La passion – ou plutôt la pulsion – picturale de Claude Monet émaille le récit d’explosions de lumière, de saillies qui ouvrent tout à coup une profondeur lumineuse dans une existence bien souvent grise ou traversée par le malheur. À sa manière, romanesque, le livre éclaire la question de l’origine profonde de la passion artistique ; et c’est peut-être alors plutôt le romancier que l’on entend lorsqu’il évoque cette « goutte de couleur onctueuse que l’instrument prélevait de sa pointe sur le bois de la palette, pour dresser, touche après touche, une image sur le néant ». Ce « néant » renvoie en effet au leitmotiv de la disparition et du « remords » qui s’affiche en titre du livre. Dans sa mise en scène narrative, l’acte pictural répond chez Monet à un besoin impérieux, mobilise une exigence presque organique, une gourmandise du regard, avec « cette façon de se jeter à corps perdu dans le travail, comme un sauvage ». Le texte de Michel Bernard rend avec un réel bonheur d’écriture et une empathie communicative la joie du peintre à l’œuvre. Il transpose en récit la jouissance de la pâte et de la couleur, campant vigoureusement ce « fou de couleurs, fier, obstiné, sûr de sa main et de son destin », et qui fit don, de son vivant, de la gigantesque série des Nymphéas.

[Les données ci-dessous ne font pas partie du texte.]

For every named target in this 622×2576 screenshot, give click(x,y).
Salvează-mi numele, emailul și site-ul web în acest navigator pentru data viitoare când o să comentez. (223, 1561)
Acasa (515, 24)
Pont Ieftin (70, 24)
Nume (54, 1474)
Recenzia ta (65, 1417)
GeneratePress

On peut cependant regretter qu’à force de construire son sujet, le livre l’homogénéise à l’excès. Tout est placé, dans le travail esthétique de Claude Monet, sous l’angle d’un bonheur sans partage qui ne doute pas de sa réussite, et se déploierait dans l’éblouissement heureux d’une sympathie avec le monde. C’est certainement faire trop peu de cas des incertitudes, reprises, recherches incessantes du peintre, qui traduisent un état d’insatisfaction récurrente – comme en témoigne le nombre de toiles qu’il détruisait. La lumière n’est pas la seule visée du peintre, et elle n’est d’ailleurs pas aussi homogène que le suggère le livre : le peintre doit composer avec celle du tableau autant qu’avec celle qu’il perçoit au-delà de la toile. Les « séries » de Claude Monet prennent en compte le passage du temps, son travail de fragmentation et de métamorphoses à travers l’évolution des conditions atmosphériques, qui modifient la perception de la réalité. Le principe même de la « série » est d’être toujours ouverte, jamais close sur une œuvre achevée, dans une inquiétude perpétuelle. Monet déclarait d’ailleurs, à propos de la série des Meules : « Plus je vais, plus je vois qu’il faut beaucoup travailler pour rendre ce que je cherche. » Comme Sisyphe, l’artiste reprend inlassablement son travail, dessinant ainsi l’une des perspectives de l’art moderne. Le même souci d’unification empathique pousse Michel Bernard à passer presque sous silence l’importance, chez Monet sans doute plus encore que chez les autres impressionnistes, de la touche fragmentée, associée à l’emploi de couleurs pures. N’est-ce qu’une tentative de rendu optique de la réalité ? C’est aussi une façon de briser le confort du regard. Dans l’œuvre de Claude Monet, et avant Cézanne, il y a une force de destruction – certes toujours harmonisée – symétrique d’un rapport euphorique à la vie.